Enfermement des mineurs

La réponse à un acte de délinquance se doit désormais d’être symbolique et médiatique : placer les mineurs délinquants au plus vite afin qu’ils ne soient plus dans leur quartier et plus visibles, donc avant tout en Centres Educatifs Fermés : placement contraint dans un cadre fermé pendant 6 mois renouvelable une fois, présenté comme alternatif à l’incarcération. Dans les CEF, la rupture est violente pour le mineur qui est déjà en difficulté, confiné avec d’autres mineurs également en difficultés et un personnel parfois insuffisant, débordé ou non formé. Les fugues et les violences sont fréquentes et souvent les jeunes ressortent avec plus de délits à leur actif qu’en entrant… Sachant que l’échec d’un placement en CEF peut conduire en détention.
Le ministre Mercier, avait prévu avec le directeur de la PJJ l’ouverture d’un grand nombre de CEF. Une vingtaine de foyers devaient être transformés afin d’atteindre la barre des 60 CEF publics. Taubira a pour le moment renoncé à ce projet malgré l’annonce de Hollande de doubler leur nombre. Réelles convictions éducatives et politiques ou projet par trop coûteux ? Dans la loi Mercier est prévue l’extension des placements sous Contrôle Judiciaire à des mineurs de moins de 16 ans, sans antécédents judiciaires, en vue de leur placement en CEF mais également la création d’un tribunal correctionnel pour mineurs, mesure que le gouvernement actuel a supprimé. Cette loi facilite également la procédure de mise sous bracelet électronique (en alternative à l’incarcération ou en aménagement de peine) et l’autorise pour les moins de 16 ans. Effet pernicieux s’il en est, les éducateurs de milieu ouvert qui suivent ces jeunes se trouvent de fait « contrôleurs de probation » puisque garants auprès de l’administration pénitentiaire et du magistrat du bon respect des horaires de sorties et de la localisation du jeune…

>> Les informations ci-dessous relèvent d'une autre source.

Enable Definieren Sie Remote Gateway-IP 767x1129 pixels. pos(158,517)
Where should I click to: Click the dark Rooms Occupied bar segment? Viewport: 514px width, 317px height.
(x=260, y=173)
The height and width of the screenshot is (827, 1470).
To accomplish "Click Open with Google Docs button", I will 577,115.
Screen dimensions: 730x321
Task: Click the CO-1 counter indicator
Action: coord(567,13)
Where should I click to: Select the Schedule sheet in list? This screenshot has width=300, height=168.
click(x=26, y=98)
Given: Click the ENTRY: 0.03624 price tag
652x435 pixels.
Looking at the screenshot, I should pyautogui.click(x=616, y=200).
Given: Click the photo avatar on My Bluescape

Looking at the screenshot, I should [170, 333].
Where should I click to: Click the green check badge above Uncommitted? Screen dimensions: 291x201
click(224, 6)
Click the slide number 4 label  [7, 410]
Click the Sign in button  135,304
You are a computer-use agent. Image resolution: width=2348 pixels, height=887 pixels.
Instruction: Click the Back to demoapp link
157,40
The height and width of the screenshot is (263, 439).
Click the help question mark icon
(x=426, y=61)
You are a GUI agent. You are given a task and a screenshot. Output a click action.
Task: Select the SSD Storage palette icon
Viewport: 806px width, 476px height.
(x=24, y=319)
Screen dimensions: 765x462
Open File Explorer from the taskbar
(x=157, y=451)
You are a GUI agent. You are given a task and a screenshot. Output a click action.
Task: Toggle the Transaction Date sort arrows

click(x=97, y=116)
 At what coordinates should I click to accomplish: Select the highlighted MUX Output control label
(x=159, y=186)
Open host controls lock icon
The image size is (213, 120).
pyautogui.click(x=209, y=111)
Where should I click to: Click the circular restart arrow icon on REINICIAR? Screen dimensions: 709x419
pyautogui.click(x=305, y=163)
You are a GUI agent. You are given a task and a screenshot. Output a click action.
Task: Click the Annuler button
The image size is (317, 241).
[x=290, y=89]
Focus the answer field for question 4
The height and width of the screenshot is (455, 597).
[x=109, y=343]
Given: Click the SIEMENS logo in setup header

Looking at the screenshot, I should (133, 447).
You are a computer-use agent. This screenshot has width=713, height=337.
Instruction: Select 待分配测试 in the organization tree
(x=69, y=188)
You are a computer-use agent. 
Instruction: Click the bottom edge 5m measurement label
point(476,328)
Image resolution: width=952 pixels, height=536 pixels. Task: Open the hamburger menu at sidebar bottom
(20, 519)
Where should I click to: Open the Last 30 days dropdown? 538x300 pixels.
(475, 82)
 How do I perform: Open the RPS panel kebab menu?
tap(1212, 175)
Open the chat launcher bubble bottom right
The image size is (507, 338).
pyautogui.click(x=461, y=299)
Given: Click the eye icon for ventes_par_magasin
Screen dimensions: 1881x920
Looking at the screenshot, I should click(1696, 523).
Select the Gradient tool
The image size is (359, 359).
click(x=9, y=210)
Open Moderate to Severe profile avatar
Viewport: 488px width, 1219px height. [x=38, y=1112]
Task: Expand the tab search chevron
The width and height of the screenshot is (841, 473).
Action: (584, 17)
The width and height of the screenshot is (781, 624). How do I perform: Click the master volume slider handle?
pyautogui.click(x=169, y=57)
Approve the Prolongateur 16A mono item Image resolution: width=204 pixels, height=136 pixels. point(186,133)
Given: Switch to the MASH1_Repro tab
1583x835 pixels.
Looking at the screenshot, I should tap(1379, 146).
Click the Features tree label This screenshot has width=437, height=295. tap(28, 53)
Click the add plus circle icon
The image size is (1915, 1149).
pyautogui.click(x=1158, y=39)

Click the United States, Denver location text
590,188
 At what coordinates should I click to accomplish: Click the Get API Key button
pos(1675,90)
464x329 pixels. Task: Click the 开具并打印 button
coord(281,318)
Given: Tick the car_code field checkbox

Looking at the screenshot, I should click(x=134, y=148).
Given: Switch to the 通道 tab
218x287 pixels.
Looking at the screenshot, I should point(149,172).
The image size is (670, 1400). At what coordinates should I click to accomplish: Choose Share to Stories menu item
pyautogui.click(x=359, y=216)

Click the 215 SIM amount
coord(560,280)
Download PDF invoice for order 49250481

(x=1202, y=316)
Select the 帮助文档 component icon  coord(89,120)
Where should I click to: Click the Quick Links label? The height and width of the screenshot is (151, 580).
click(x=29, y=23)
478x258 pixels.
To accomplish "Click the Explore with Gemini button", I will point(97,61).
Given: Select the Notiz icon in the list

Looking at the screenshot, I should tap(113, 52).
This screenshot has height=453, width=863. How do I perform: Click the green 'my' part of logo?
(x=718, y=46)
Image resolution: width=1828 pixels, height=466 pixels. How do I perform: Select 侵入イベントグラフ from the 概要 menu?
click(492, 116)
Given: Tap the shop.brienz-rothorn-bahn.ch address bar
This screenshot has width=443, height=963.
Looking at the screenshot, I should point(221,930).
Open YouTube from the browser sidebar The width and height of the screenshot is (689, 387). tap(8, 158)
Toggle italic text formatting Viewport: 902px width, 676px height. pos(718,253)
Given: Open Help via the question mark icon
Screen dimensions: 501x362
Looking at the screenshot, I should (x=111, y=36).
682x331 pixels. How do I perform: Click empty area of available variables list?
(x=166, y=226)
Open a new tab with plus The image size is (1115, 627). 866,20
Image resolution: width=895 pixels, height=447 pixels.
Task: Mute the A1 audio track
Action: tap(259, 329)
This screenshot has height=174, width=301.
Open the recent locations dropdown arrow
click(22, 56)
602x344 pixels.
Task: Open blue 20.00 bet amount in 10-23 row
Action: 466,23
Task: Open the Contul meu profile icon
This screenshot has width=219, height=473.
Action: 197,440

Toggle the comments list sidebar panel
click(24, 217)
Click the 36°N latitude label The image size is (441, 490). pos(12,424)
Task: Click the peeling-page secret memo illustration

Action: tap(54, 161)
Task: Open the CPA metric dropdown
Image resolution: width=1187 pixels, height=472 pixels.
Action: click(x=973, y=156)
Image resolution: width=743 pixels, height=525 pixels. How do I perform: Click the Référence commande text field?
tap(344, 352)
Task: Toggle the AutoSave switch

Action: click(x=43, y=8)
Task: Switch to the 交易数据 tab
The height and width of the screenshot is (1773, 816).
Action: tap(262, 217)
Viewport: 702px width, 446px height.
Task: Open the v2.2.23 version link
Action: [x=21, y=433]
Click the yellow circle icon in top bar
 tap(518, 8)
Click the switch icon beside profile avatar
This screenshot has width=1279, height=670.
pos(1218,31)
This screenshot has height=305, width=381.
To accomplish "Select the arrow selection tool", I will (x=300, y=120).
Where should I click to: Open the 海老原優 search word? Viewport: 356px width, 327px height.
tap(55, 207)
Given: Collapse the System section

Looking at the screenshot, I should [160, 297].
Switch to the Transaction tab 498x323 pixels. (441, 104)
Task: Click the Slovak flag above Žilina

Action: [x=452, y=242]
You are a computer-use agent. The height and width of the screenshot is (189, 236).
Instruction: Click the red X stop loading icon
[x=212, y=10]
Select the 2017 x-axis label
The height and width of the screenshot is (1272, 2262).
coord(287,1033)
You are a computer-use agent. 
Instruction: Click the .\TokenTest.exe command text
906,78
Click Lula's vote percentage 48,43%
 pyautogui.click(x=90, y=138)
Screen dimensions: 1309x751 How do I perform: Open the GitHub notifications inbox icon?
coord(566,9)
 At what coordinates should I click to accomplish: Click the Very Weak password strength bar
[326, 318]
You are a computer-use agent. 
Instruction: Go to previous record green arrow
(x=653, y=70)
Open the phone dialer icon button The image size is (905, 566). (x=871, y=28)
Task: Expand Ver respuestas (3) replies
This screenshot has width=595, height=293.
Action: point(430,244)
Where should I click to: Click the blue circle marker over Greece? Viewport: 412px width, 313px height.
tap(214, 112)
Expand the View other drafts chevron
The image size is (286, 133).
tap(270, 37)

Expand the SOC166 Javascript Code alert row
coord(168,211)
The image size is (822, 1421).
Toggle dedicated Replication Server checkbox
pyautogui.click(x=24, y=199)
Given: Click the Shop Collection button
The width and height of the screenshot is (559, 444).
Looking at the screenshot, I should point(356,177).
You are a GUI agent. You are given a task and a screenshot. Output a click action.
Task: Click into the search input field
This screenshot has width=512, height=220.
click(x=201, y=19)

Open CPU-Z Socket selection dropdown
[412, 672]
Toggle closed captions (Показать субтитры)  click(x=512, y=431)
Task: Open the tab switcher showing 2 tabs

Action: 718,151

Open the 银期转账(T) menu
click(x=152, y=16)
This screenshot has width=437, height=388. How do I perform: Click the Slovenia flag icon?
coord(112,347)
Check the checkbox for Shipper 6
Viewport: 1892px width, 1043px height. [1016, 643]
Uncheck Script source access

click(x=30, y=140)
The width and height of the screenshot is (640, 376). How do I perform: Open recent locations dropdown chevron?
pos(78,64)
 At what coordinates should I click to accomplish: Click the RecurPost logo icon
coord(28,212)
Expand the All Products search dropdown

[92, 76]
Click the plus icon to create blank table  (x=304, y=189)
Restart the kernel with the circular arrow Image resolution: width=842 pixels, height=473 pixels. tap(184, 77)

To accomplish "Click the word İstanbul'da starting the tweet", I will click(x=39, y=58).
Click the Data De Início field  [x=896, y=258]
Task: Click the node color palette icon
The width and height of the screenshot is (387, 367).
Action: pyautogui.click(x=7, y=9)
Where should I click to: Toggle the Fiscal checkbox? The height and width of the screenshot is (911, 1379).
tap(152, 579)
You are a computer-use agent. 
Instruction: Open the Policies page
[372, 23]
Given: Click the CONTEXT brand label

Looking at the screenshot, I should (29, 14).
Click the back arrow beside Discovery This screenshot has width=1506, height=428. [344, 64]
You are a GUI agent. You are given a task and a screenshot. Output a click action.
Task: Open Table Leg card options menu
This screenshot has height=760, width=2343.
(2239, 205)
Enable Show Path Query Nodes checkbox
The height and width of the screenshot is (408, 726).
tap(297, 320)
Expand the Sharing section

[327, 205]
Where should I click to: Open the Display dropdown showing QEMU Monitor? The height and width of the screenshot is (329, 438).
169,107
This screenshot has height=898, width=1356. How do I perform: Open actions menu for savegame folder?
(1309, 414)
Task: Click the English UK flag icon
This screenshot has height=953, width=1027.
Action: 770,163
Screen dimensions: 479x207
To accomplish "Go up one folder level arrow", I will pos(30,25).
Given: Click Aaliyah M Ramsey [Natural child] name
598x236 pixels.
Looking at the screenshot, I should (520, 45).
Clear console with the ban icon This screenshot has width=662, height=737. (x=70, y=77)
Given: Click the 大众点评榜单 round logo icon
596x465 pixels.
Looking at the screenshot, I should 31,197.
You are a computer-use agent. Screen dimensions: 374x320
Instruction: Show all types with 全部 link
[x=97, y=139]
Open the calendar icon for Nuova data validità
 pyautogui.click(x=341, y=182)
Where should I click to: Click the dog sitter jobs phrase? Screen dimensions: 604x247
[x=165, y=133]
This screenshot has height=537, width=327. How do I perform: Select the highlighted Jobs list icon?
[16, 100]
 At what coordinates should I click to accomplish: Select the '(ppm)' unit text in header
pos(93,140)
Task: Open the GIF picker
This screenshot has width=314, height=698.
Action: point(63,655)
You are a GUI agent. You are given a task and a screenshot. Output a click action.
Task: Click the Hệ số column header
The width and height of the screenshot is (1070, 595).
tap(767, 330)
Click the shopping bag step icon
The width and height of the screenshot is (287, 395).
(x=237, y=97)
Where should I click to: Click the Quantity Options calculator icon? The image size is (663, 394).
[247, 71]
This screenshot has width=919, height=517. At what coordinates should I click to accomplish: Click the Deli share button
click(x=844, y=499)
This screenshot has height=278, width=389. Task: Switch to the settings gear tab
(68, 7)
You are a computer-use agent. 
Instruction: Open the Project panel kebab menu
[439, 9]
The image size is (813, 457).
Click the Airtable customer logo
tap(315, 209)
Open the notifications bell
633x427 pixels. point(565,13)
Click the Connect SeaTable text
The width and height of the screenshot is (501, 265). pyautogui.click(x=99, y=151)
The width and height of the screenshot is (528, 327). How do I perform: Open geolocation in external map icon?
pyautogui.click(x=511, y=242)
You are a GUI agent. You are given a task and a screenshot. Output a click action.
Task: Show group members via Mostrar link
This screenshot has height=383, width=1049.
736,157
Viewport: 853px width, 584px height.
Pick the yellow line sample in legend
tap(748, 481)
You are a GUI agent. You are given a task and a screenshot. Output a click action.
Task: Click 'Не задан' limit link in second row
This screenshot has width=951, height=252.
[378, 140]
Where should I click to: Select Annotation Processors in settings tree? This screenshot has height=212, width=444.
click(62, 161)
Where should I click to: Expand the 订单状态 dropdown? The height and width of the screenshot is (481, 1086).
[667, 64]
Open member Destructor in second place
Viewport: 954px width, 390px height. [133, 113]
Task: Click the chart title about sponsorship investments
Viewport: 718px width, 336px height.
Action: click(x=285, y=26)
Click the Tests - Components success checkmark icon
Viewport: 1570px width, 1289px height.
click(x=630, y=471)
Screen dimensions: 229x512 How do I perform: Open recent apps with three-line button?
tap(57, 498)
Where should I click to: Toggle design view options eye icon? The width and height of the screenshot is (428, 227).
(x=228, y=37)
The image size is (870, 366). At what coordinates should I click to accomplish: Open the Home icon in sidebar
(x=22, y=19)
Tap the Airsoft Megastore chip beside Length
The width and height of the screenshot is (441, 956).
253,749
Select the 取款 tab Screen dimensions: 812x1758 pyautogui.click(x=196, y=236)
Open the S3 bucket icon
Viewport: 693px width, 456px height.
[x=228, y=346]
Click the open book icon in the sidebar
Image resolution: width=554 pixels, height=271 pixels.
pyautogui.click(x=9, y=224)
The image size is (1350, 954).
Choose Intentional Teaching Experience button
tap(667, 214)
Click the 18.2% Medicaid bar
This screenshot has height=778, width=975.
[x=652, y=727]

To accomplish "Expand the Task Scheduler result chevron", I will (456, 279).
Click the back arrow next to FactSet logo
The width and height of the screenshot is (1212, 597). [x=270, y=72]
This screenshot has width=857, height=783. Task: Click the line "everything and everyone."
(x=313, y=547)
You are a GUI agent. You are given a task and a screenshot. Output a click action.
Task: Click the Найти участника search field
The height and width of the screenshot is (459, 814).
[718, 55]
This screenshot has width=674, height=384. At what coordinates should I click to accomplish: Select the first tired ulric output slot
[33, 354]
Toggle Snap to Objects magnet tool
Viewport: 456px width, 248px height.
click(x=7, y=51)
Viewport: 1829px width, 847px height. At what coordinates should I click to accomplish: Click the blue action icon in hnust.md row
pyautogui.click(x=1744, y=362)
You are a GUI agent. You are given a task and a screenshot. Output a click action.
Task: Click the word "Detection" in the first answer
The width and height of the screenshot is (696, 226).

Parlons aussi des fameux EPM remplaçant les quartiers mineurs, prévus par la loi Perben et ouverts à partir de 2007. Dans ces établissements censés être des « écoles avec des murs », les jeunes sont en permanence en contact avec des éducateurs de la PJJ et des surveillants de prison. Passons sur les risques de confusion des rôles entre éducateurs et surveillants de prison et les représentations que les jeunes peuvent en tirer. L’éducation nécessite l’adhésion du jeune qui déjà, en milieu ouvert, n’est pas facile à trouver. Comment peut elle se faire dans la contrainte ? Faire de l’éducatif en prison est ce possible ? Surtout, l’éducatif a-t-il sa place en prison ?
Toutes ces structures d’enfermement sont financées au dépend d’hébergements plus classiques tels des foyers ou des lieux de vie, voire des familles d’accueil, qui nécessitent un investissement différent, un suivi différent et surtout une recherche d’adhésion du mineur et de la famille, conditions importantes pour donner du sens au placement et à sa réussite.

Rôle du parquet

Il faut aussi évoquer un autre fait marquant dans l’évolution de la justice des mineurs : la place du parquet. En plus des compositions pénales (art 41-2 du code de procédure pénale, 1999) qui deviennent de plus en plus fréquentes, le parquet, aux ordres de l’état, multiplie les poursuites. Certains mineurs se voient poursuivis pour des faits relevant de l’incivilité et viennent gonfler les chiffres de délinquance. Deux exemples concrets : un mineur condamné pour avoir insulté une camarade dans la cour de son collège, un autre pour avoir dégradé un mur dans l’enceinte du collège ? Au final, ils ont tous deux été victimes d’une double peine: sanction de la part de l’établissement scolaire où dans un cas il a du présenter des excuses et dans l’autre nettoyer le mur avec des exclusions temporaires mais également convocation devant le parquet qui a ordonné une mesure de réparation pénale !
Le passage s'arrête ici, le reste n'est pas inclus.